WHAT YOU NEED TO DO
From the material below, pick out every line that contains the string "Task". Copy each of those lines in full.

RECORDED INFORMATION
★ ★ ★ ★ ★

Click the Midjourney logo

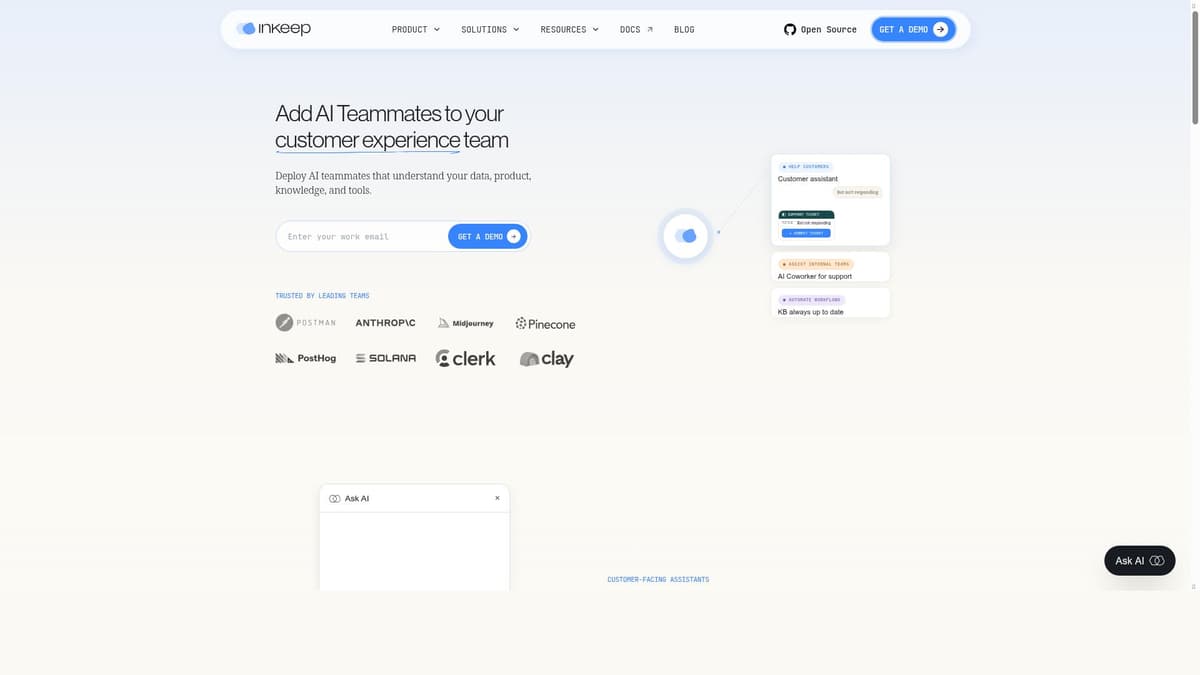click(465, 323)
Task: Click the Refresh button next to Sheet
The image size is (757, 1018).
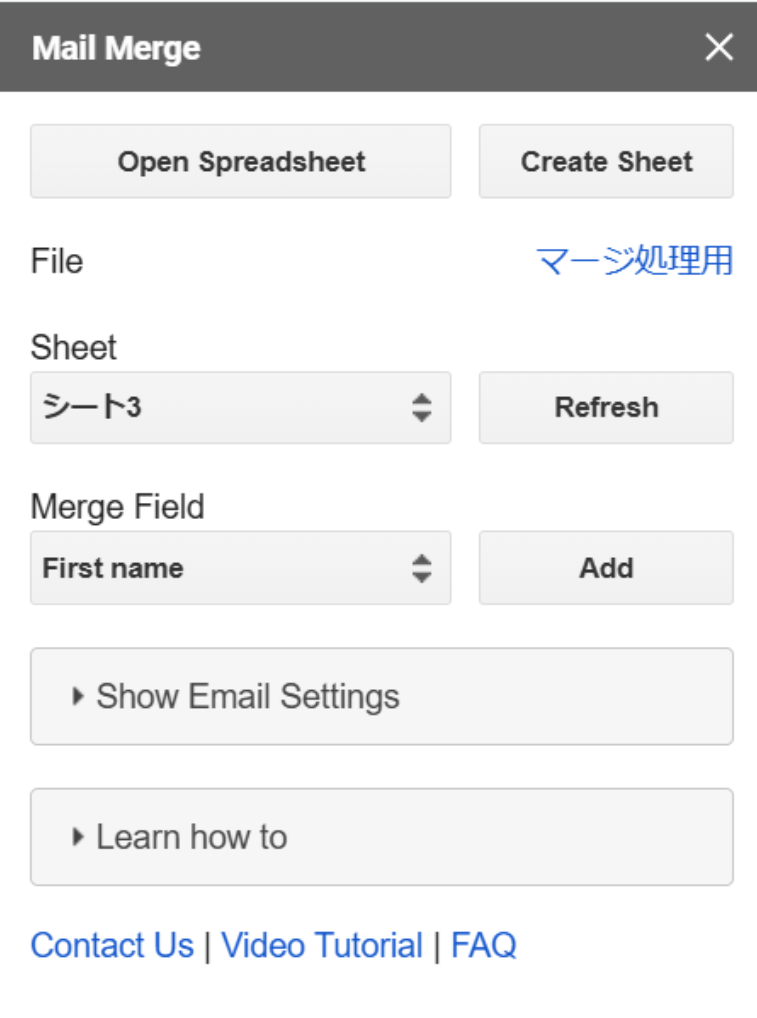Action: coord(606,407)
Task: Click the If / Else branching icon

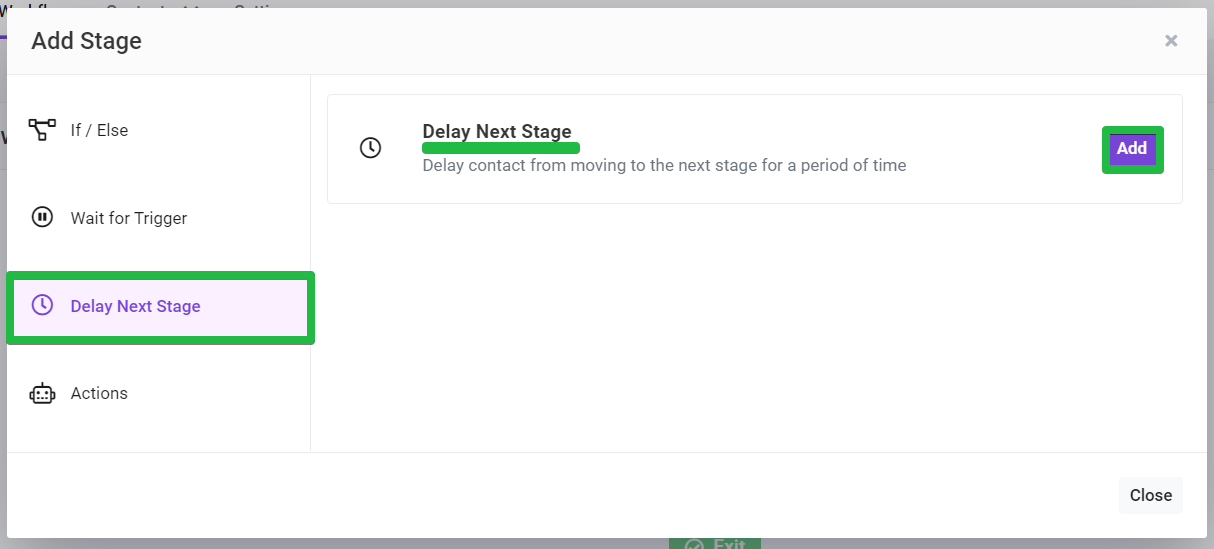Action: (42, 130)
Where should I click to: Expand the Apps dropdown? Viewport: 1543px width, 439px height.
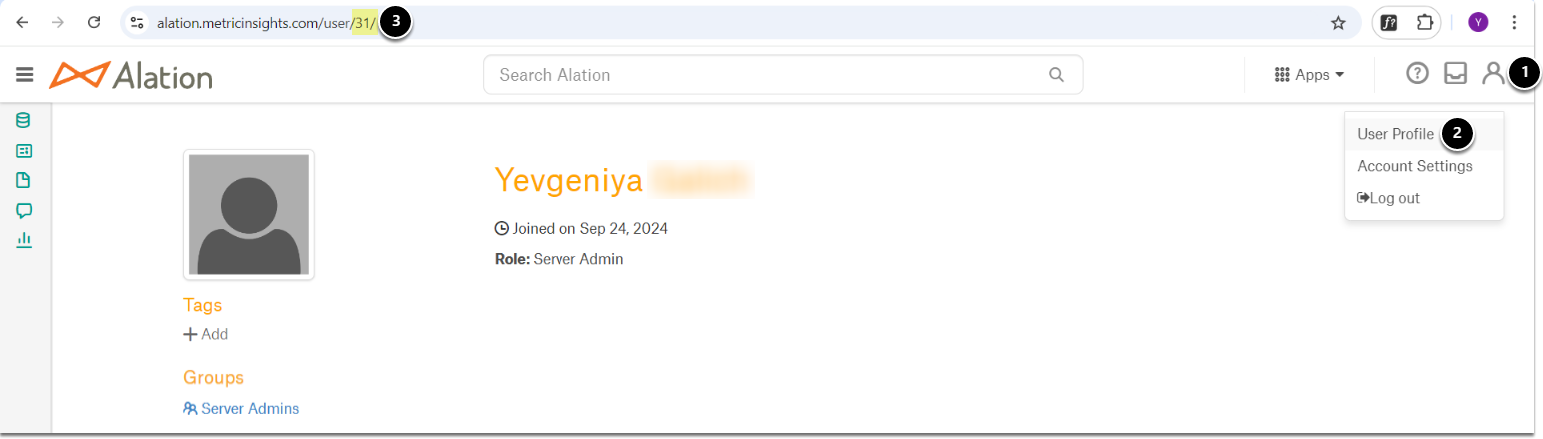(x=1309, y=75)
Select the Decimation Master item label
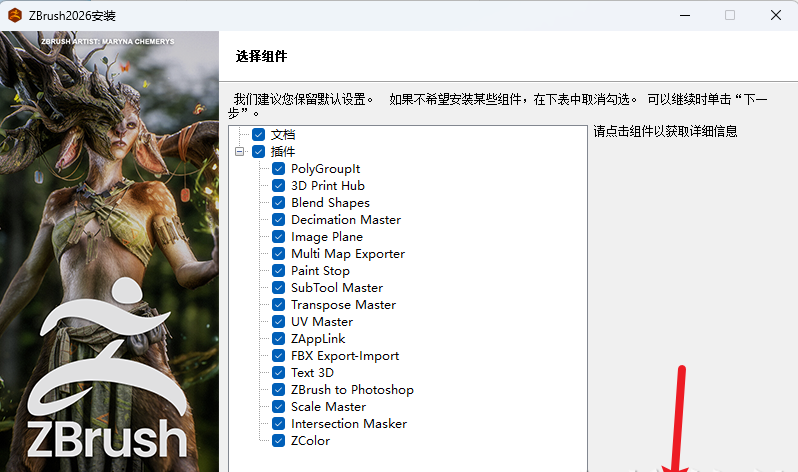This screenshot has height=472, width=798. click(345, 220)
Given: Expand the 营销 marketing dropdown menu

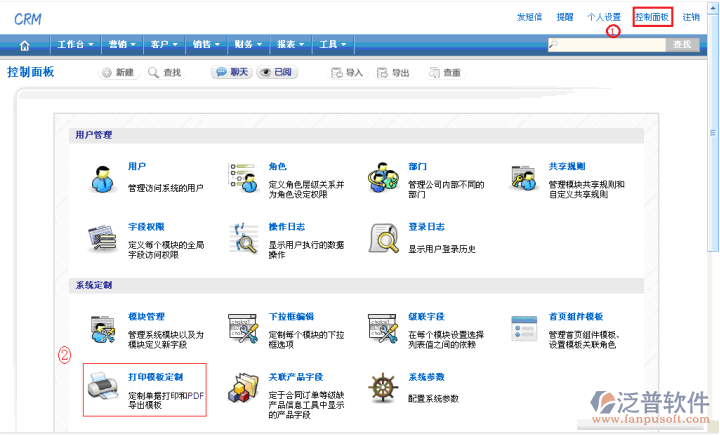Looking at the screenshot, I should (x=122, y=45).
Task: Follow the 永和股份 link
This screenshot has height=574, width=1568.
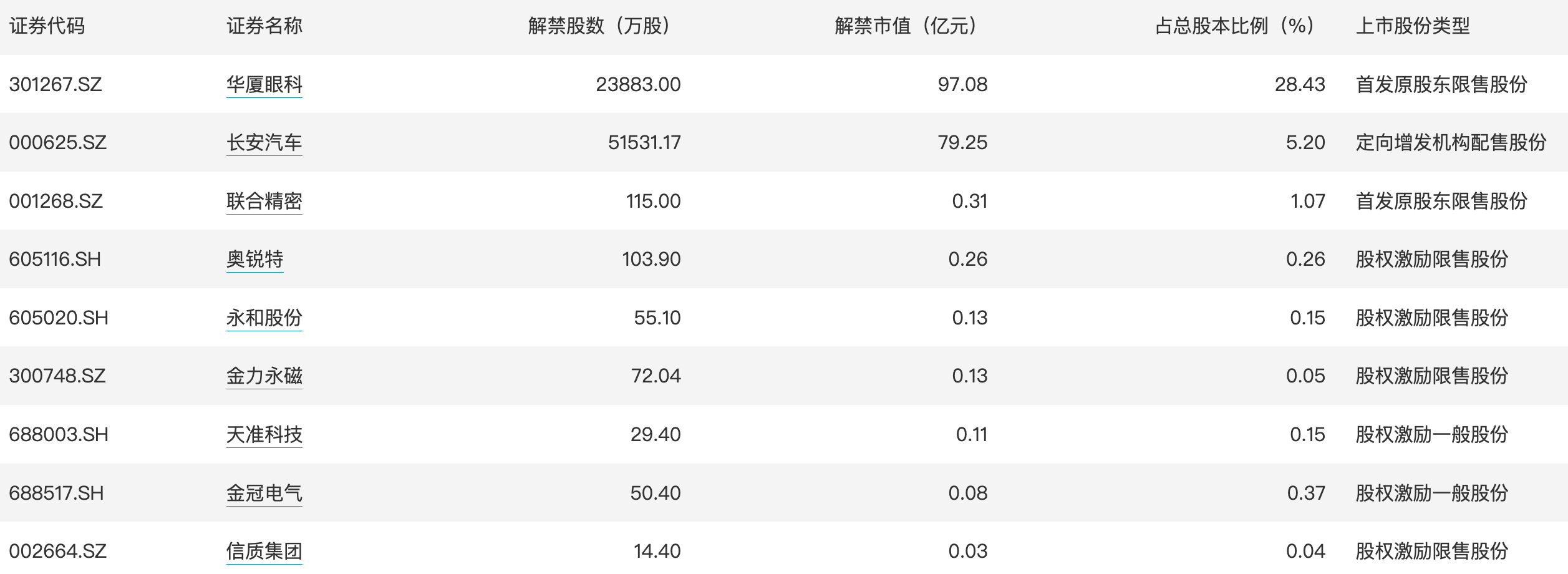Action: click(264, 318)
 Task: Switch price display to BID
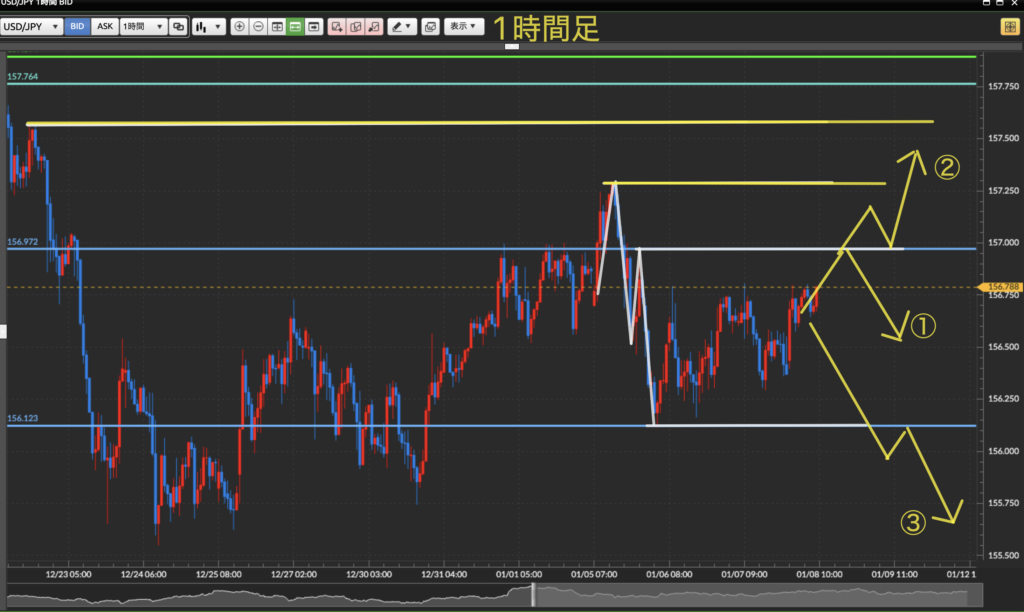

★ ★ ★ ★ ★

COMPLETE ANSWER
Task: Click the Refresh button next to Sheet
Task: Click the If / Else branching icon
Task: Follow the 永和股份 link
 Task: Switch price display to BID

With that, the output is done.